Joan of Arc

1412 – 1431 Military Middle Ages

Key Facts

  • Reçoit ses premières visions à 13 ans à Domrémy et se croit investie d'une mission divine
  • Lève le siège d'Orléans en mai 1429, victoire décisive qui lui vaut le titre de Pucelle d'Orléans
  • Fait sacrer Charles VII à Reims le 17 juillet 1429, restaurant la légitimité royale
  • Capturée par les Bourguignons à Compiègne en mai 1430, vendue aux Anglais
  • Condamnée pour hérésie et brûlée vive à Rouen le 30 mai 1431, à moins de 19 ans
  • Réhabilitée par procès en révision en 1456, canonisée en 1920 par le pape Benoît XV

Biography

Joan of Arc was born around 1412 in Domrémy, a small village in Lorraine, into a modest peasant family. From the age of thirteen, she claimed to hear the voices of saints — including Saint Michael, Saint Catherine and Saint Margaret — who entrusted her with a divine mission: to drive the English out of France and have the Dauphin Charles crowned at Reims. Against the backdrop of the Hundred Years' War, with France devastated and the kingdom fragmented, this young shepherdess with no military training would accomplish one of the most astonishing feats of medieval history.

In 1429, after convincing captain Robert de Baudricourt to take her to the Dauphin at Chinon, Joan obtained command of an army. Within weeks, she lifted the siege of Orléans — a strategic city held for months by the English — in May 1429. This resounding victory earned her the name "the Maid of Orléans." In the following months, she won several decisive battles along the Loire, opening the road to Reims.
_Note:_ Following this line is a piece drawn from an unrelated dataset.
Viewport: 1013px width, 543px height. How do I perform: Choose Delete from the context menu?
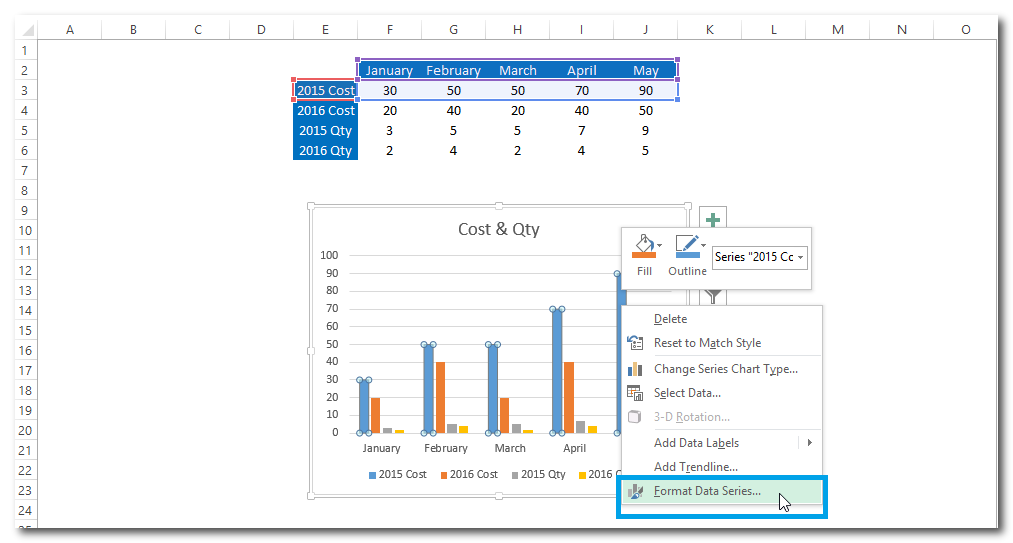pyautogui.click(x=670, y=319)
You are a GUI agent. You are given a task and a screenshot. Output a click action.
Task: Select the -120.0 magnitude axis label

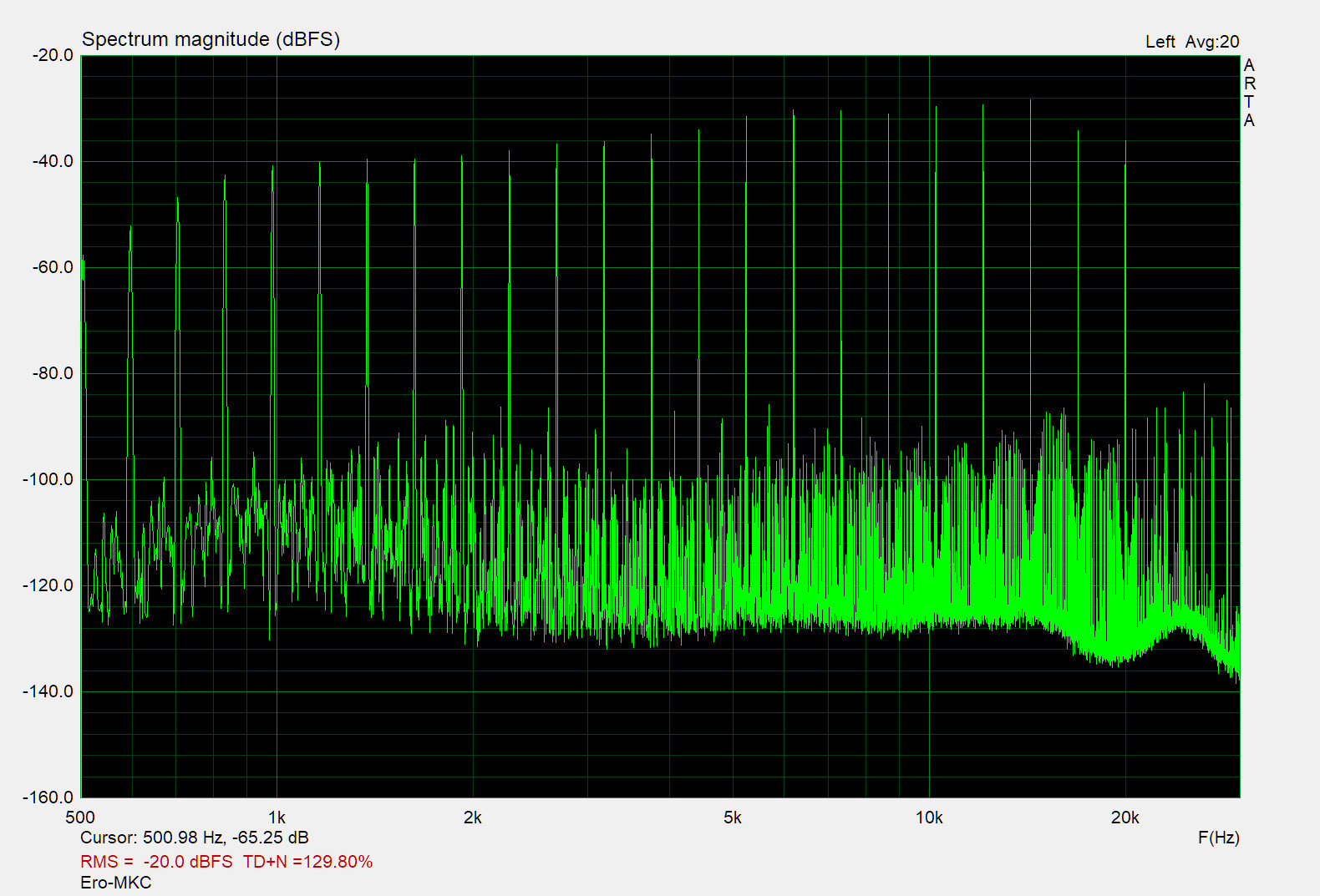[x=49, y=585]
On 17 July 1429, Charles VII was crowned King of France at Reims Cathedral, fulfilling the prophecy Joan had proclaimed. This was the pinnacle of her mission: the sovereign's legitimacy was restored in the eyes of the kingdom and of Europe. Joan then sought to retake Paris, but the assault failed and she was gradually sidelined from military decisions by the king's advisers.

In May 1430, during a sortie near Compiègne, Joan was captured by Burgundian soldiers allied with the English. Sold to the English for ten thousand livres, she was tried at an ecclesiastical court in Rouen, presided over by Bishop Pierre Cauchon. Accused of heresy and witchcraft — notably for wearing men's clothing — she was condemned and burned at the stake in Rouen's Vieux-Marché square on 30 May 1431. She was not yet twenty years old.

Her memory was not extinguished with the flames. In 1456, a retrial quashed the 1431 verdict and solemnly rehabilitated her. Beatified in 1909, she was canonised on 16 May 1920 by Pope Benedict XV and declared a secondary patron saint of France. Joan of Arc is today one of the most celebrated figures in world history, a universal symbol of courage, faith and resistance against oppression.